Segment Start: Material for the task

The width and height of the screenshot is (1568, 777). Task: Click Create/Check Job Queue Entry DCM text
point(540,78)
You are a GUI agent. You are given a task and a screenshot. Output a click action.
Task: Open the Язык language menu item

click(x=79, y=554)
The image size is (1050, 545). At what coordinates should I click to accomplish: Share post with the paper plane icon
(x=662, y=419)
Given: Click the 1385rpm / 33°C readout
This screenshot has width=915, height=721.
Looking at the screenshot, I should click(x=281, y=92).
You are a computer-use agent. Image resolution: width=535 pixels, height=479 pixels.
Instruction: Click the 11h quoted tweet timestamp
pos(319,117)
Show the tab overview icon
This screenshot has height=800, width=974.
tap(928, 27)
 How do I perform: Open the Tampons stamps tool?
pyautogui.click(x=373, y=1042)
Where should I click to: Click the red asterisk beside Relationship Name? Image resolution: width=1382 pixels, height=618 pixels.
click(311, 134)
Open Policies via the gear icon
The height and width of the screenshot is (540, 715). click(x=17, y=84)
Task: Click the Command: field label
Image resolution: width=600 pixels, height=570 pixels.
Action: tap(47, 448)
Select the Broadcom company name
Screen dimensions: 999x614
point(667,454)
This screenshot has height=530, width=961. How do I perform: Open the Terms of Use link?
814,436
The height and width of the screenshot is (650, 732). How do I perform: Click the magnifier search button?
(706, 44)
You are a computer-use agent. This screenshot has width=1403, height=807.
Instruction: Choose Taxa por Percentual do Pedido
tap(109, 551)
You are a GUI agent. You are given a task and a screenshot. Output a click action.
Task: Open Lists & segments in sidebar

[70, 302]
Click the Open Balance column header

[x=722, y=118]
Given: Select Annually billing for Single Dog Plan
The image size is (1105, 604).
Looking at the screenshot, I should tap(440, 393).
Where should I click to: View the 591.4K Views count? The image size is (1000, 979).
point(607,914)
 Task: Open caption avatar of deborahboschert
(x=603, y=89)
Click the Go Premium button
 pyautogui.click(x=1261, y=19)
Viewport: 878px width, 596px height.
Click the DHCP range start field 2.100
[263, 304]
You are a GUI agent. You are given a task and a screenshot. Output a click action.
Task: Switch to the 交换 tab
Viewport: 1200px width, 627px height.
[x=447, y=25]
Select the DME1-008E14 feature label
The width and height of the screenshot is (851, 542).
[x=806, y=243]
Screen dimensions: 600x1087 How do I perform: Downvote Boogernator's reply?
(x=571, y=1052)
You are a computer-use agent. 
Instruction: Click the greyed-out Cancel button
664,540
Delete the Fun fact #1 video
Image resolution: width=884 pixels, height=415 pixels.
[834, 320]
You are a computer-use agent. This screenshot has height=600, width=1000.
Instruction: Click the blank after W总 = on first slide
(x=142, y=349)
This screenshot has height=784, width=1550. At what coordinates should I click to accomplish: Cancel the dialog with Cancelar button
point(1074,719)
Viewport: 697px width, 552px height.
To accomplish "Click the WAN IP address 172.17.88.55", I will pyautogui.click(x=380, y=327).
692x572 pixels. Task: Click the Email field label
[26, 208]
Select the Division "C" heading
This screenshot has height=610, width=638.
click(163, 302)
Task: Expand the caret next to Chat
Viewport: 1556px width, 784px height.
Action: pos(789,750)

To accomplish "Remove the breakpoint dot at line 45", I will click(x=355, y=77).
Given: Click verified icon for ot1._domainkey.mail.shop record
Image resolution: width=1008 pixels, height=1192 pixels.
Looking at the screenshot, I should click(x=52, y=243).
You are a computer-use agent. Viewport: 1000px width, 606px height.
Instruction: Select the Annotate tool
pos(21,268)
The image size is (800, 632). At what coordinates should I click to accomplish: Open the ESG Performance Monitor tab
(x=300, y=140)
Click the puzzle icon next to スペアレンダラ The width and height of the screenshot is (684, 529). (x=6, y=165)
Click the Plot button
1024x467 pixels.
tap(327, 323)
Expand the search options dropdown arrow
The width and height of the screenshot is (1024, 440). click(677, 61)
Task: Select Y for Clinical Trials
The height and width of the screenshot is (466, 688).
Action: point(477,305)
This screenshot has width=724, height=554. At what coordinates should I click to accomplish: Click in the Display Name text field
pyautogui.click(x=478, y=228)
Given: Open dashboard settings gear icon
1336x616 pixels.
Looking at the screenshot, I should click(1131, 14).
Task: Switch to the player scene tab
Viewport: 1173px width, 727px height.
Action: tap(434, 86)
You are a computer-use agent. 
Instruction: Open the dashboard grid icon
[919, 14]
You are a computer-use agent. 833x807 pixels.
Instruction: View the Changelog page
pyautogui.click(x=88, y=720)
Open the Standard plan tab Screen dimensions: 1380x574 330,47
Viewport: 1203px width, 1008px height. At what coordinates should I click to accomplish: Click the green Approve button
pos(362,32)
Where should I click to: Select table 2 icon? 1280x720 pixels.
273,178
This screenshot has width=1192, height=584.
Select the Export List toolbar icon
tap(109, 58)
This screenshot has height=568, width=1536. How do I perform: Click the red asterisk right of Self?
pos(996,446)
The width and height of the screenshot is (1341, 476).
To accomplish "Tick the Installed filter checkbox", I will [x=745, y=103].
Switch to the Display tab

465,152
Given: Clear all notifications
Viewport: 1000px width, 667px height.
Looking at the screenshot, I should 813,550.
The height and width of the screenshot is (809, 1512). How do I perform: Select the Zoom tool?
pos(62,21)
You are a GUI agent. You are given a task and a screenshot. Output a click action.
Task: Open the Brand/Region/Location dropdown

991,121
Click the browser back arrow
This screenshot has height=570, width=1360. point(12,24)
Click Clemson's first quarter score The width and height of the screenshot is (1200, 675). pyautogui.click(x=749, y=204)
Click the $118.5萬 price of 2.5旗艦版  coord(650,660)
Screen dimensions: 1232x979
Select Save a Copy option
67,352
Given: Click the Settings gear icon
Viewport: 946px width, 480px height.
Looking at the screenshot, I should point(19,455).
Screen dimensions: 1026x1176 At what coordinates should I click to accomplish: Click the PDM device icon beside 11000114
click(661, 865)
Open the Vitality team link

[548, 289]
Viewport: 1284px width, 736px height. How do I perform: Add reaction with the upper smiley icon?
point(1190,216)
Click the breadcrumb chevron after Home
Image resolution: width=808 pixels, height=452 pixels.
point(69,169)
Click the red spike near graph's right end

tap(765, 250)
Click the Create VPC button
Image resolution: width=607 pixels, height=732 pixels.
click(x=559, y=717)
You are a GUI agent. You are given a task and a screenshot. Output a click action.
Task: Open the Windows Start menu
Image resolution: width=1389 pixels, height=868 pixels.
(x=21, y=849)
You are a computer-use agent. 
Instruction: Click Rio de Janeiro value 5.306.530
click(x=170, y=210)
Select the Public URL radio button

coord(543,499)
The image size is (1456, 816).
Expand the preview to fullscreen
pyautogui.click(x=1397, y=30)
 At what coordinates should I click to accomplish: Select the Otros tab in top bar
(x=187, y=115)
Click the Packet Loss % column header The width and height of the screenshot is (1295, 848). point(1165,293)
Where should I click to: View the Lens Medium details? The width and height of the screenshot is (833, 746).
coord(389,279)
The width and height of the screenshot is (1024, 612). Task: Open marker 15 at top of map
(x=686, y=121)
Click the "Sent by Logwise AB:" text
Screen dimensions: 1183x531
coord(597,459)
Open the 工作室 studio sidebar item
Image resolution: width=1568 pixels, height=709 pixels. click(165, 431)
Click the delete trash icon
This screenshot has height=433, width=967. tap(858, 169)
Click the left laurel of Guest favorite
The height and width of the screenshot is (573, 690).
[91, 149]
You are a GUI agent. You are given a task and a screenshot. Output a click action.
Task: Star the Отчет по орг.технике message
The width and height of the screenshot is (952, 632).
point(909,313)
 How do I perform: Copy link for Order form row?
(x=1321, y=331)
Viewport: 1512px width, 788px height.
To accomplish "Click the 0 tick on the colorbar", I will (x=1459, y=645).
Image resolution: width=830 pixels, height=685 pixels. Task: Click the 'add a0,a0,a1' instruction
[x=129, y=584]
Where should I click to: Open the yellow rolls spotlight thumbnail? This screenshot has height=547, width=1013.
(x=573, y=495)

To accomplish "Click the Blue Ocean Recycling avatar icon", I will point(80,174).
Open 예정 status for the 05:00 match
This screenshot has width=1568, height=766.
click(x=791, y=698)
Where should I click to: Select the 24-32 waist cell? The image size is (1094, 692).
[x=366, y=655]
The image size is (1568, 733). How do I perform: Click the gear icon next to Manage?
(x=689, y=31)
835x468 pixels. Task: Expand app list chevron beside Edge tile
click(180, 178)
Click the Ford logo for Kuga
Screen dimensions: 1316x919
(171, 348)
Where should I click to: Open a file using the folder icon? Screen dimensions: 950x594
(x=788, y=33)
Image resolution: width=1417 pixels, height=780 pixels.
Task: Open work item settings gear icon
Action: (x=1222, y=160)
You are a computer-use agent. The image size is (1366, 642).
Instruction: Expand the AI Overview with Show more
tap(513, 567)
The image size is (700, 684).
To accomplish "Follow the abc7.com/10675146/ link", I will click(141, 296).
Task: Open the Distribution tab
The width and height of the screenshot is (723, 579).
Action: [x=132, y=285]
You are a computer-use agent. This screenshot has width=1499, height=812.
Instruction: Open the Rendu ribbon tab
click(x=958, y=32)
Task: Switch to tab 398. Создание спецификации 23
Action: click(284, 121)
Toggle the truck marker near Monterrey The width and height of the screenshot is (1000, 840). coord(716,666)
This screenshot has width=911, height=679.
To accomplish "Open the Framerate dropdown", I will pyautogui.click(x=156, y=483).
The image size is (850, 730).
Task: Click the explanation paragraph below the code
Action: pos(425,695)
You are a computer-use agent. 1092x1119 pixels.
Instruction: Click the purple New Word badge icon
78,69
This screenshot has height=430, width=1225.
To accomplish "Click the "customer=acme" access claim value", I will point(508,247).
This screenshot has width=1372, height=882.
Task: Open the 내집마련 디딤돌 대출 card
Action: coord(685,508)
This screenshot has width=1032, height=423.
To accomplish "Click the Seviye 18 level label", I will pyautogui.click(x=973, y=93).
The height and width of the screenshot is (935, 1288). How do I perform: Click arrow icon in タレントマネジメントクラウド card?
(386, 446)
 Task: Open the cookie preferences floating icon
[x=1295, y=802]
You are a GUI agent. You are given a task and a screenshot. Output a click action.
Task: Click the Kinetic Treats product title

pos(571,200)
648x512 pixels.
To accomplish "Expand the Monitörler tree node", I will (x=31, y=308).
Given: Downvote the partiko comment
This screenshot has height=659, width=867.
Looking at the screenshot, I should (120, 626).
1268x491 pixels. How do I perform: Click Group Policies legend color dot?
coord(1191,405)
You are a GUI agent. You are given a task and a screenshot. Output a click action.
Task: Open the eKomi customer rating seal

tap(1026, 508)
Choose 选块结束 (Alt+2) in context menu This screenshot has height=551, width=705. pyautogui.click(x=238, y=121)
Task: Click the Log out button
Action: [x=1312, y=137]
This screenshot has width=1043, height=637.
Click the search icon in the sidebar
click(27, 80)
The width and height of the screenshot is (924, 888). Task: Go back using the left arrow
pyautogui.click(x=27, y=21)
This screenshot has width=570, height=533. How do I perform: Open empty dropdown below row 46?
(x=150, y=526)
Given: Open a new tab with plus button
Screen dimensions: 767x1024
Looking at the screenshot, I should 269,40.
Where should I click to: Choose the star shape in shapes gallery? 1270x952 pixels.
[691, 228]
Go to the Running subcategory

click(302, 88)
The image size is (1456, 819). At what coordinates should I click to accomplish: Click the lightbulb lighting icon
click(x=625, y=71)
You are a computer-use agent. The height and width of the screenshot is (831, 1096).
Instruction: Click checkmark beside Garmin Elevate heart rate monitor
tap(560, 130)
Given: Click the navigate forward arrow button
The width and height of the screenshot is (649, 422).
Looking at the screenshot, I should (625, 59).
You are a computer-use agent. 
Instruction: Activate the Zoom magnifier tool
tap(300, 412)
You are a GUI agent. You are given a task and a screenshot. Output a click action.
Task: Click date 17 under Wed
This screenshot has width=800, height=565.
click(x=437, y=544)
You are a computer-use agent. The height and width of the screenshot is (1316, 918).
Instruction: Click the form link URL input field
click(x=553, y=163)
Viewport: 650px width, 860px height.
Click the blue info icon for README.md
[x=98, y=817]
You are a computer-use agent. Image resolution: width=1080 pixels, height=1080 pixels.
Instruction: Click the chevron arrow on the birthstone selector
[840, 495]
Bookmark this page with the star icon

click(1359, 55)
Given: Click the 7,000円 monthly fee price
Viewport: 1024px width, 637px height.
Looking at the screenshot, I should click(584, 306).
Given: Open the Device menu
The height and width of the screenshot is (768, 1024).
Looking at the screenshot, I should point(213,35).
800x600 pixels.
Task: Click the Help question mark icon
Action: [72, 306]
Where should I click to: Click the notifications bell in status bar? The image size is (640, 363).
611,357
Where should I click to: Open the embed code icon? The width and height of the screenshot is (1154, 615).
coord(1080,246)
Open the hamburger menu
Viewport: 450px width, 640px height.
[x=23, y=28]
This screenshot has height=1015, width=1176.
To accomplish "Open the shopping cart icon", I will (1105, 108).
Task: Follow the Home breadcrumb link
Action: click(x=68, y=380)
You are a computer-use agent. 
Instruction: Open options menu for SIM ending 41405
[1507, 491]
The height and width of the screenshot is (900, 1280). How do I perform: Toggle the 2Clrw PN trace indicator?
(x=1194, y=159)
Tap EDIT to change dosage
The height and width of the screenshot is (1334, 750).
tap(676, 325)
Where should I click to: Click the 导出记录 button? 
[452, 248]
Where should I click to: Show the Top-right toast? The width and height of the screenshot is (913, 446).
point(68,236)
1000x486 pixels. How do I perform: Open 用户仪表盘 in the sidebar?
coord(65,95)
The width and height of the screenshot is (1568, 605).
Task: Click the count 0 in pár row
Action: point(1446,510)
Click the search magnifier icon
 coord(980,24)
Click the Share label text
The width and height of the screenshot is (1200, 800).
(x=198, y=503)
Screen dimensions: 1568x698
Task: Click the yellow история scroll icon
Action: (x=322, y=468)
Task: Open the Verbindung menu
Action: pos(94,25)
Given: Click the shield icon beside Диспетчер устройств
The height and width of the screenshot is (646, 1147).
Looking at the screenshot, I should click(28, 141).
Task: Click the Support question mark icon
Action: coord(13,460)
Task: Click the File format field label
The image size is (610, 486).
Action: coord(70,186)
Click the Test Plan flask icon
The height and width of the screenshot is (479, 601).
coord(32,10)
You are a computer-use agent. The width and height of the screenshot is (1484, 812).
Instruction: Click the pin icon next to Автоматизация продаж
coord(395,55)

Segment End: Material for the task

# [Instructions for the task]
Return the lines above that include the string "price".

# [Response to the task]
Click the $118.5萬 price of 2.5旗艦版  coord(650,660)
Given: Click the 7,000円 monthly fee price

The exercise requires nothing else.